Compton Scattering of a photon by a moving electron

[athrun200]

Homework Statement

If the total energy of the electron E>>m$c^{2}$
Prove that the formula of wavelength would be
$\lambda '$=$\frac{hc}{E}$(1+$\frac{m^{2}c^{4}\lambda}{4hcE}$)
where $\lambda '$ is the wavelength after scattering
m is the mass of electron

Homework Equations

The Attempt at a Solution

I have proved that $\lambda '$=$\frac{\lambda(E-Pc)+2hc}{E+Pc}$
In my equation, P is the initial momentum of the electron.
I haven't use the given assumption E>>m$c^{2}$. So we must use it to eliminate P.

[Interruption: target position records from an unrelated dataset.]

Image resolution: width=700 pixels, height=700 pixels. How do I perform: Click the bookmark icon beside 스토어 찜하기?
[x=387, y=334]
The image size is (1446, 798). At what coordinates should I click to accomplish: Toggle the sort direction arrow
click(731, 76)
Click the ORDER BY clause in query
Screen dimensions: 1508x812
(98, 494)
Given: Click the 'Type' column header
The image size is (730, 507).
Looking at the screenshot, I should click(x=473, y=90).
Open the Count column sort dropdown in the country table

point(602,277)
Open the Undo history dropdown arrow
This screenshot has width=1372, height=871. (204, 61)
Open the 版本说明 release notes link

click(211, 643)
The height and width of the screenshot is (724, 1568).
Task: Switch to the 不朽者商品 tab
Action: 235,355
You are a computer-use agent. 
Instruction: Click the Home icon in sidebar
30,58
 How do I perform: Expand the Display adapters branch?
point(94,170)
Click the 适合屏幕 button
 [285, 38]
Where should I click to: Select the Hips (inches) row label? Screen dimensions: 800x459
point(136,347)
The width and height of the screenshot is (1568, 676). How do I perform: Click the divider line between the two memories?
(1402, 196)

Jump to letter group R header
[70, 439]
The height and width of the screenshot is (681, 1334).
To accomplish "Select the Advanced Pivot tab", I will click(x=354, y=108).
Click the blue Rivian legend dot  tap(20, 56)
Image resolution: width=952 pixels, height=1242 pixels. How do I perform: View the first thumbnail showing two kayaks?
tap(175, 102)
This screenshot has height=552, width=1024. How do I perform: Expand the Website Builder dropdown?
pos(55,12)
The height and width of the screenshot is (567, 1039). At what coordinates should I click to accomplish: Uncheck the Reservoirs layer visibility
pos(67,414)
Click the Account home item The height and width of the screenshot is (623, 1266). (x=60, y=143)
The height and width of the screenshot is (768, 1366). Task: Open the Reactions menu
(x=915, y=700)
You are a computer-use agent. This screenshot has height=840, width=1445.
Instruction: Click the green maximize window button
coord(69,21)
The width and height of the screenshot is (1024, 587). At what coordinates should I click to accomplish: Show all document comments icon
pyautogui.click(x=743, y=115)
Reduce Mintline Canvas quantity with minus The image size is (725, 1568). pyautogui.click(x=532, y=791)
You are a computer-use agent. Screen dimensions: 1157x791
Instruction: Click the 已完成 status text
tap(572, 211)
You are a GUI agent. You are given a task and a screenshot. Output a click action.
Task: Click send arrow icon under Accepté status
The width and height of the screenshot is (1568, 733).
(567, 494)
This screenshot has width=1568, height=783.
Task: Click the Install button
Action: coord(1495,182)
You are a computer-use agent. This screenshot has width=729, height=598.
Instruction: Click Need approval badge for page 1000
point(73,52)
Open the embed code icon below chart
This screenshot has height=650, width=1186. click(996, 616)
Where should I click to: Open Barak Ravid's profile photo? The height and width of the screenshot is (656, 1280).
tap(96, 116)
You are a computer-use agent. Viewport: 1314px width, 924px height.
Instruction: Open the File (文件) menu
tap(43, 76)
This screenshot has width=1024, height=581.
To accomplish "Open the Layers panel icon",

But if E>>m$c^{2}$$\Rightarrow$ E$\approx$Pc
this cannot get the answer

 

[vela]

There's no angular dependence? The problem seems a bit ambiguous to me. What are the directions of the photon and electron initially?

 

[athrun200]

they are both along x axis, even after collision

The origin question should be

Consider Comton scattering of a photon by a moving electron. Before the collision the photon has wave length λ and is moving in the +x direction, and the electron is moving in the -x direction with total energy E. The photon and electron collide head-on. After the collision both are moving in the -x direction.
(a) Drive an expression for the wavelength λ' of the scattered photon.
(b) Show that for the case E>>mc^2, the result reduces to $\lambda '$=$\frac{hc}{E}$(1+$\frac{m^{2}c^{4}\lambda}{4hcE}$

 

[vela]

OK, you have
$$\lambda' = \frac{\lambda(E-Pc)+2hc}{E+Pc} = \frac{2hc}{E+Pc} + \lambda\frac{E-Pc}{E+Pc}$$Now multiply the second term by (E+Pc)/(E+Pc) and then use the approximation $E\approx Pc$.

 

[athrun200]

OK, you have
$$\lambda' = \frac{\lambda(E-Pc)+2hc}{E+Pc} = \frac{2hc}{E+Pc} + \lambda\frac{E-Pc}{E+Pc}$$

The second term will become zero after using E=Pc, since the second term has the factor E-Pc.

 

[vela]

That's not quite true. You need to multiply by (E+Pc)/(E+Pc) and simplify the numerator and then let E=pC.

 

[athrun200]

thx!